◆ Exercise task ◆
Lay out the material below, from the line containing "Select the Rect transform tool" down to the line containing "tap(191, 155)", as a Markdown table with the columns Row and Line. Skip blank lines and leave the pictures out.

◆ Data entries ◆
■ ■ ■ ■ ■ ■ ■

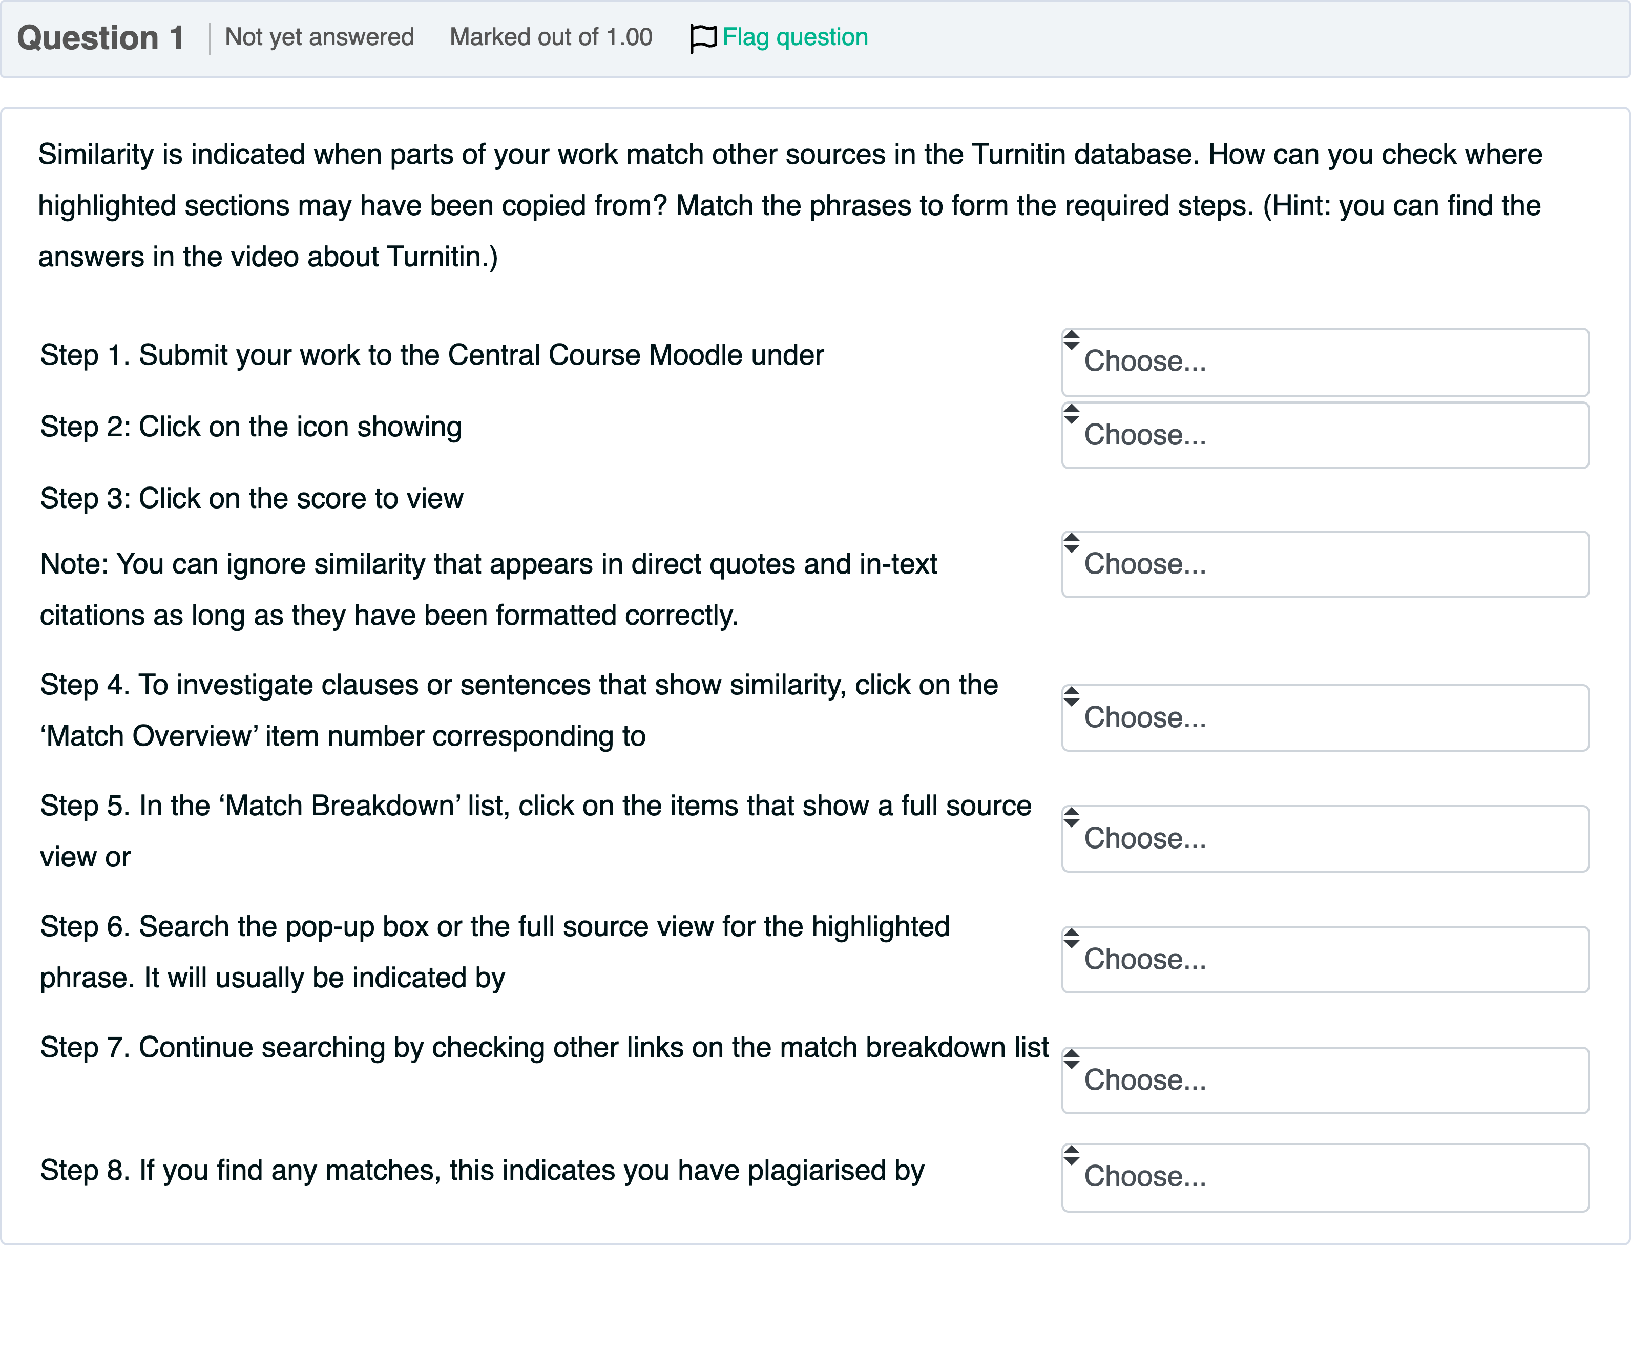This screenshot has height=1356, width=1631.
Task: Click the up-down arrow icon on Step 1 dropdown
Action: 1072,339
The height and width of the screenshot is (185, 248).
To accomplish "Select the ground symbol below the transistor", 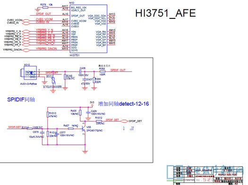I will click(85, 152).
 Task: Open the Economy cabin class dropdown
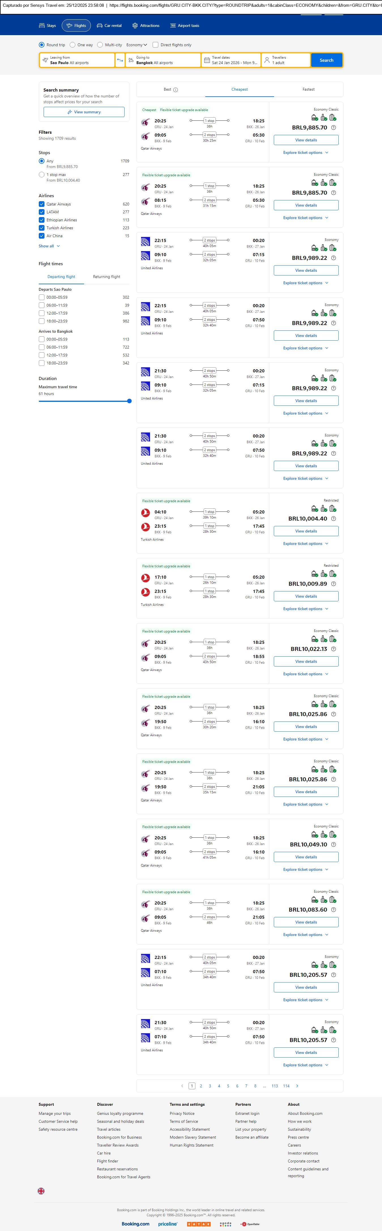[x=136, y=45]
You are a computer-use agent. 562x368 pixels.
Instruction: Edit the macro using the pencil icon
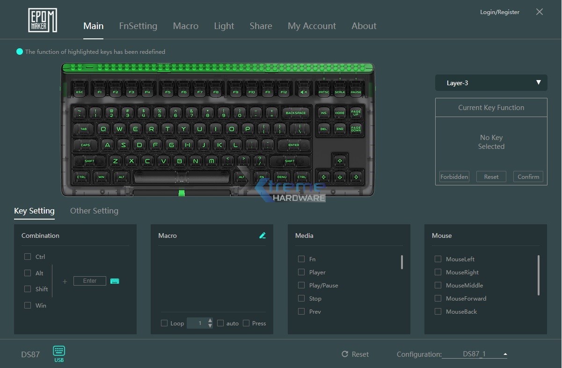[x=263, y=235]
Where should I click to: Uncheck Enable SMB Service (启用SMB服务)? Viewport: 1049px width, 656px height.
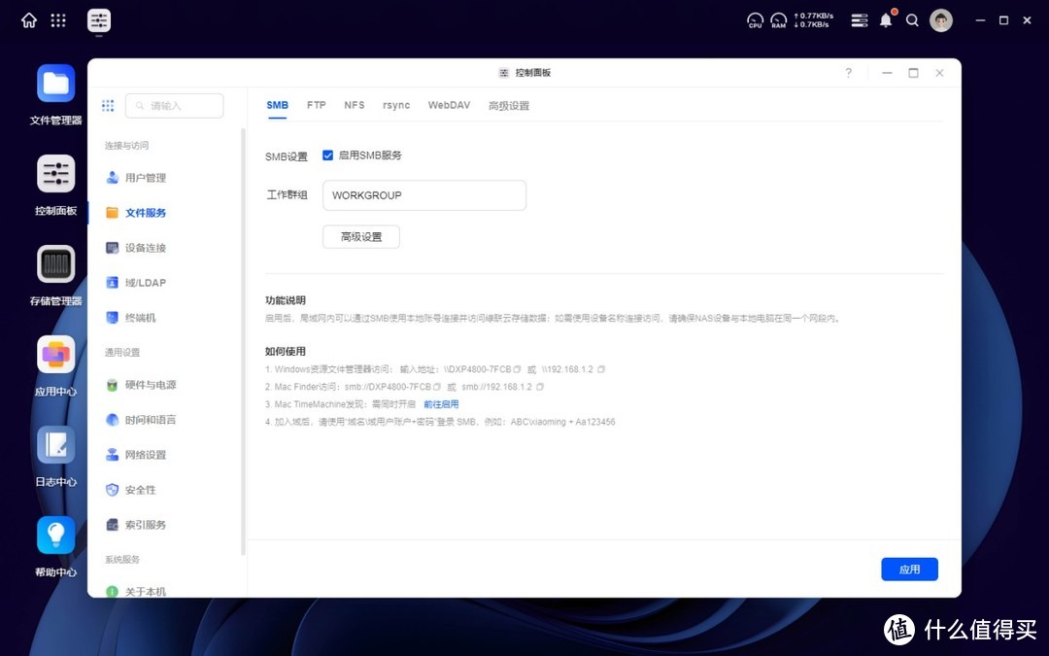pyautogui.click(x=327, y=155)
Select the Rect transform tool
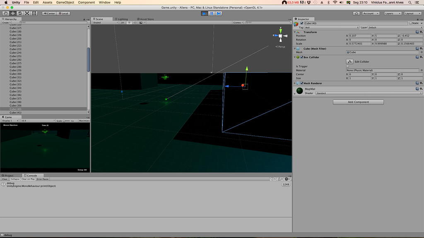Screen dimensions: 424x238 tap(34, 13)
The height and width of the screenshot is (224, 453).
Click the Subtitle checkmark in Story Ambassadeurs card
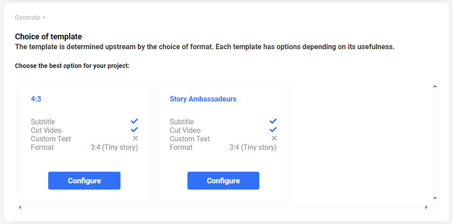[x=273, y=122]
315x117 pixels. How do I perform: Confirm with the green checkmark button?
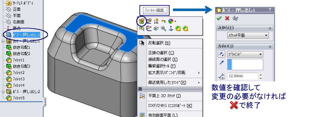point(219,18)
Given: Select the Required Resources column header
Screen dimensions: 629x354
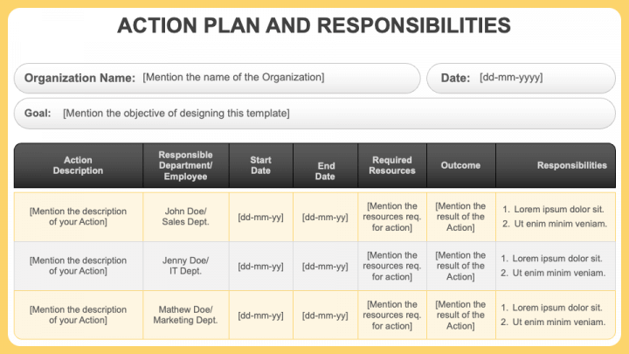Looking at the screenshot, I should coord(392,165).
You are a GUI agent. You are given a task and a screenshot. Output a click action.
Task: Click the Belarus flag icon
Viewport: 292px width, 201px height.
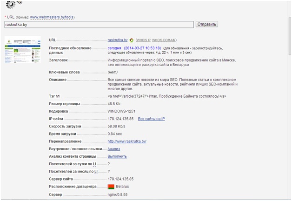(x=111, y=187)
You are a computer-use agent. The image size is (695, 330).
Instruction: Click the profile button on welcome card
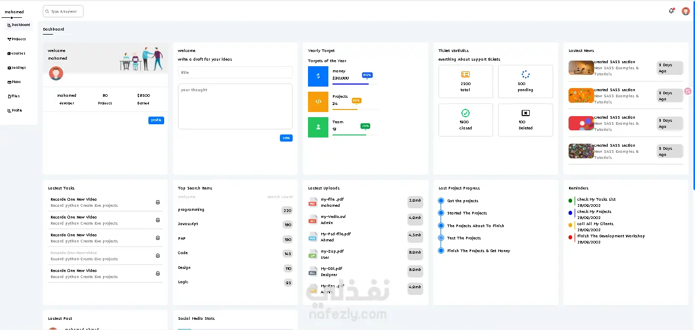pos(157,120)
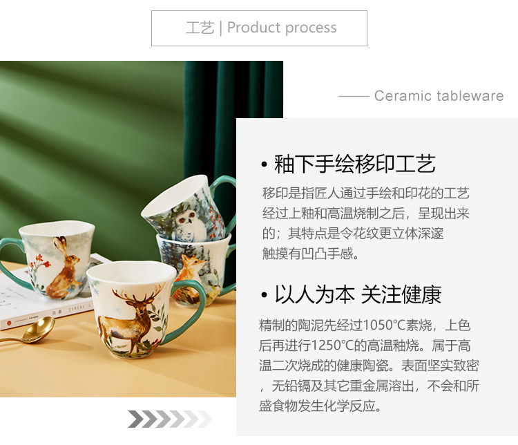This screenshot has height=445, width=518.
Task: Click the open magazine under the rabbit mug
Action: coord(46,298)
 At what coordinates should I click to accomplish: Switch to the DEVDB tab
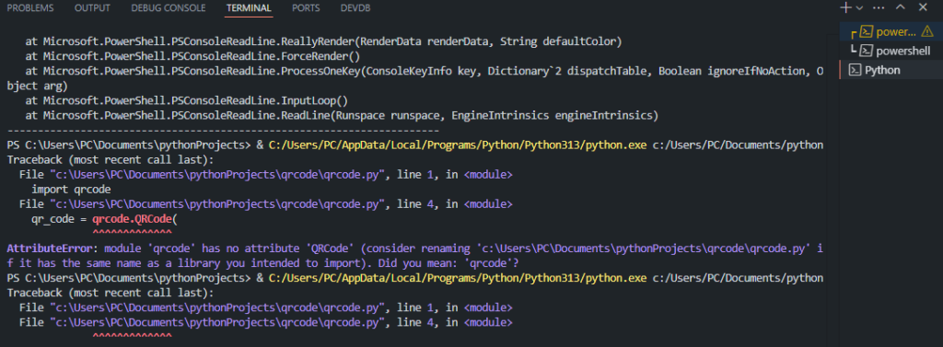pyautogui.click(x=355, y=8)
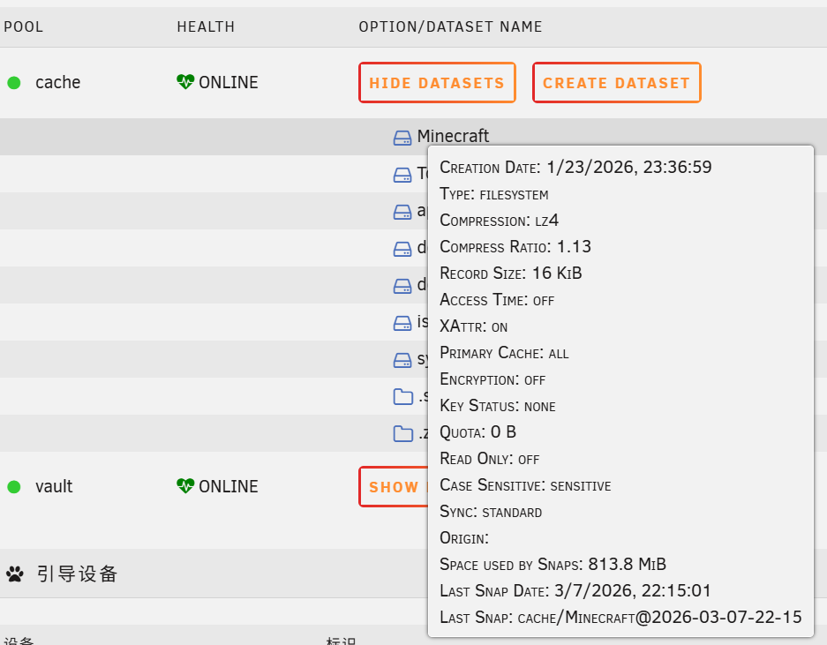Click the heartbeat health icon for cache

pyautogui.click(x=185, y=82)
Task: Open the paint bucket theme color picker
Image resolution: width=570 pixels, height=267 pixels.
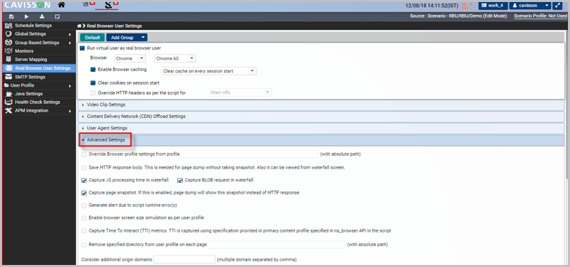Action: click(x=466, y=5)
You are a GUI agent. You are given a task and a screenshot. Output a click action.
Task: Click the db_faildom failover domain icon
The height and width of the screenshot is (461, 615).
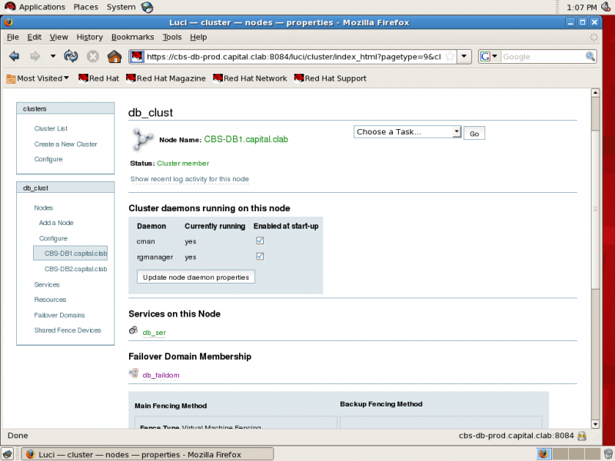pos(134,373)
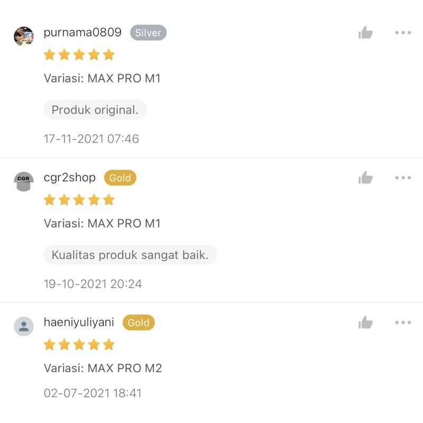Open cgr2shop username profile
The image size is (423, 423).
pyautogui.click(x=70, y=178)
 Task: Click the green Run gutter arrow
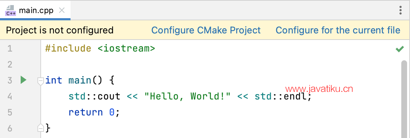point(24,80)
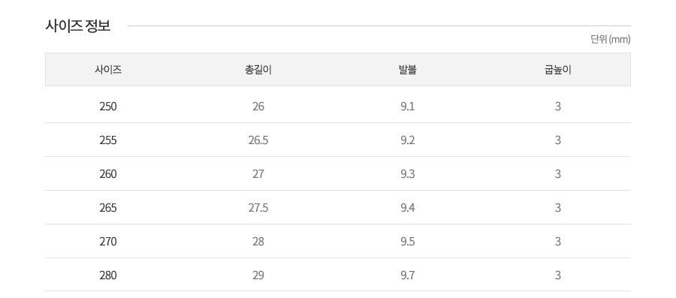
Task: Click size 260 in the table
Action: coord(108,174)
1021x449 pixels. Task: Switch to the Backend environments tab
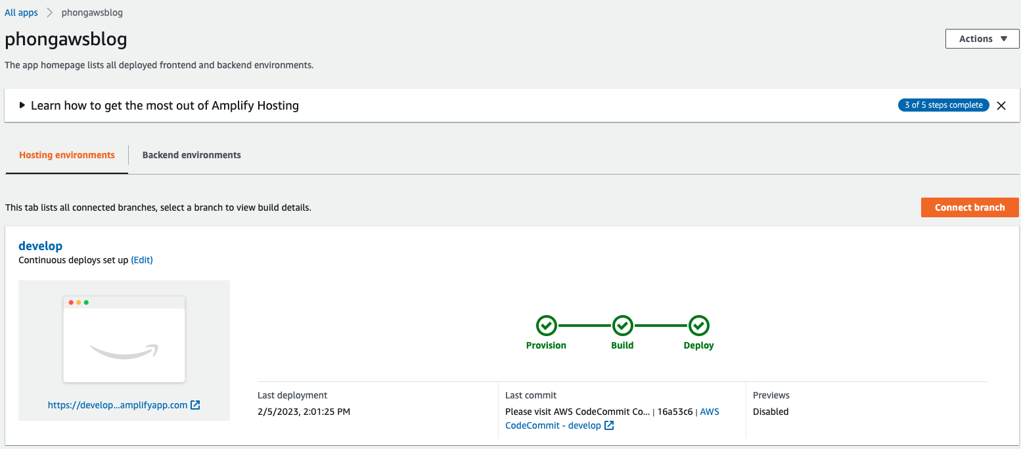tap(191, 155)
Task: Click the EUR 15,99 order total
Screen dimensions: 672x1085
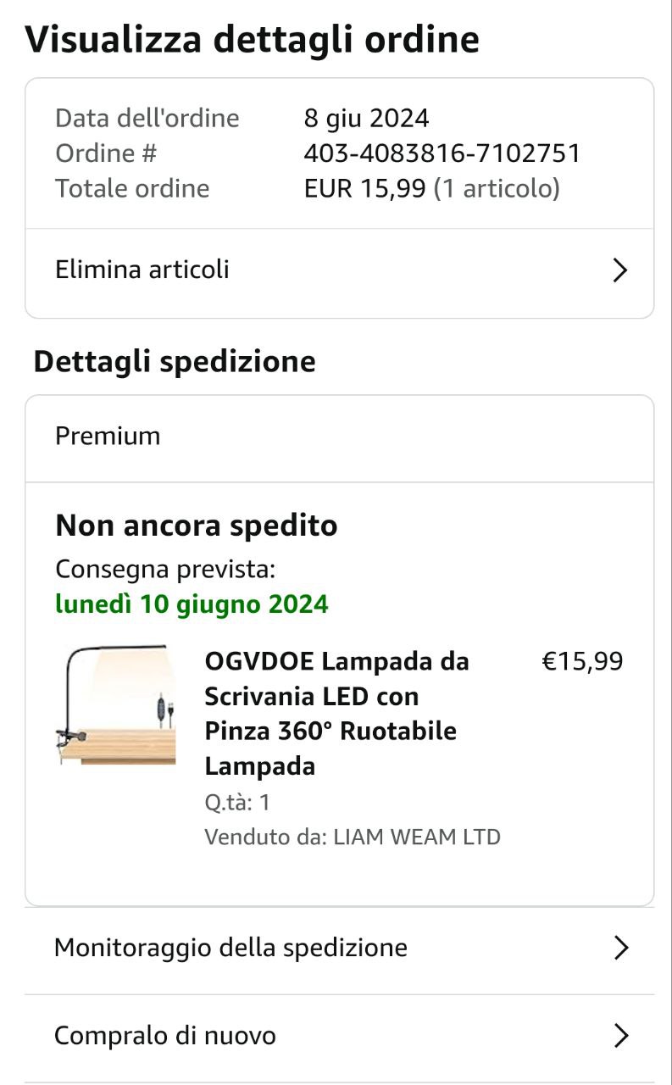Action: coord(364,188)
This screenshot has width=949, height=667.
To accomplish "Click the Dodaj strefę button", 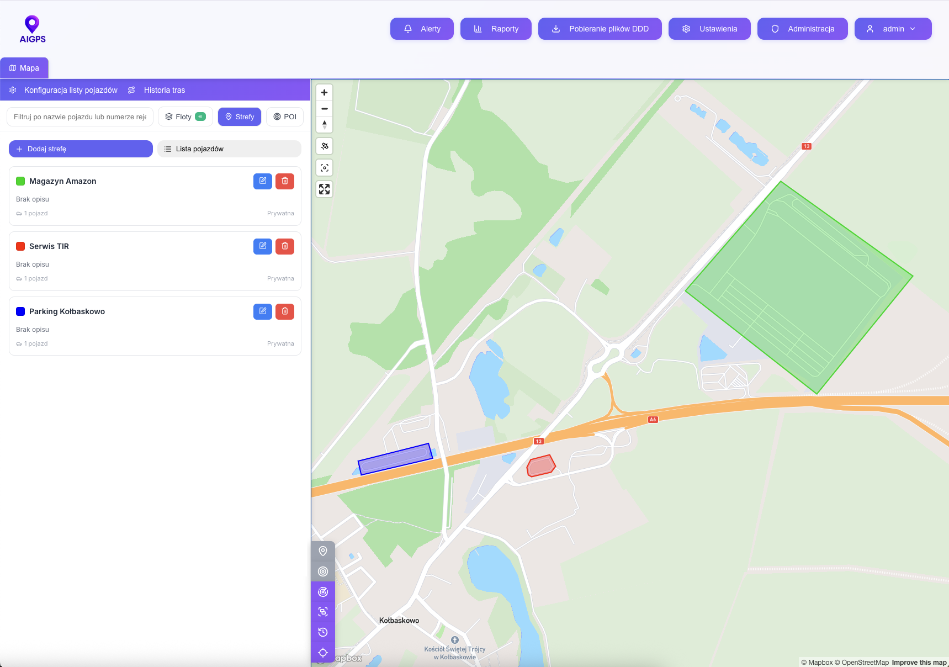I will click(x=81, y=149).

■ ■ ■ ■ ■ ■ ■

◆ Task result ◆
| Row | Line |
|---|---|
| 1 | Select the Rect transform tool |
| 2 | Screen dimensions: 424x238 tap(34, 13) |
| 3 | The height and width of the screenshot is (224, 453). |
| 4 | Click the Subtitle checkmark in Story Ambassadeurs card |
| 5 | [x=273, y=122] |
| 6 | 315x117 pixels. How do I perform: Confirm with the green checkmark button? |
| 7 | point(219,18) |
| 8 | Given: Select the Required Resources column header |
| 9 | Screen dimensions: 629x354 |
| 10 | Looking at the screenshot, I should coord(392,165). |
| 11 | You are a GUI agent. You are given a task and a screenshot. Output a click action. |
| 12 | Task: Click the Belarus flag icon |
| 13 | Viewport: 292px width, 201px height. |
| 14 | (x=111, y=187) |
| 15 | You are a computer-use agent. The image size is (695, 330). |
| 16 | Instruction: Click the profile button on welcome card |
| 17 | pos(157,120) |
| 18 | This screenshot has height=445, width=518. |
| 19 | Task: Click the open magazine under the rabbit mug |
| 20 | Action: coord(46,298) |
| 21 |  At what coordinates should I click to accomplish: Switch to the DEVDB tab |
| 22 | pyautogui.click(x=355, y=8) |
| 23 | Click the heartbeat health icon for cache |
| 24 | pyautogui.click(x=185, y=82) |
| 25 | Task: Open the paint bucket theme color picker |
| 26 | Image resolution: width=570 pixels, height=267 pixels. |
| 27 | Action: click(x=466, y=5) |
| 28 | You are a GUI agent. You are given a task and a screenshot. Output a click action. |
| 29 | Task: Click the db_faildom failover domain icon |
| 30 | The height and width of the screenshot is (461, 615). |
| 31 | pos(134,373) |
| 32 | Open cgr2shop username profile |
| 33 | The image size is (423, 423). |
| 34 | pyautogui.click(x=70, y=178) |
| 35 |  Task: Click the green Run gutter arrow |
| 36 | point(24,80) |
| 37 | Task: Click size 260 in the table |
| 38 | Action: coord(108,174) |
| 39 | 1021x449 pixels. Task: Switch to the Backend environments tab |
| 40 | tap(191, 155) |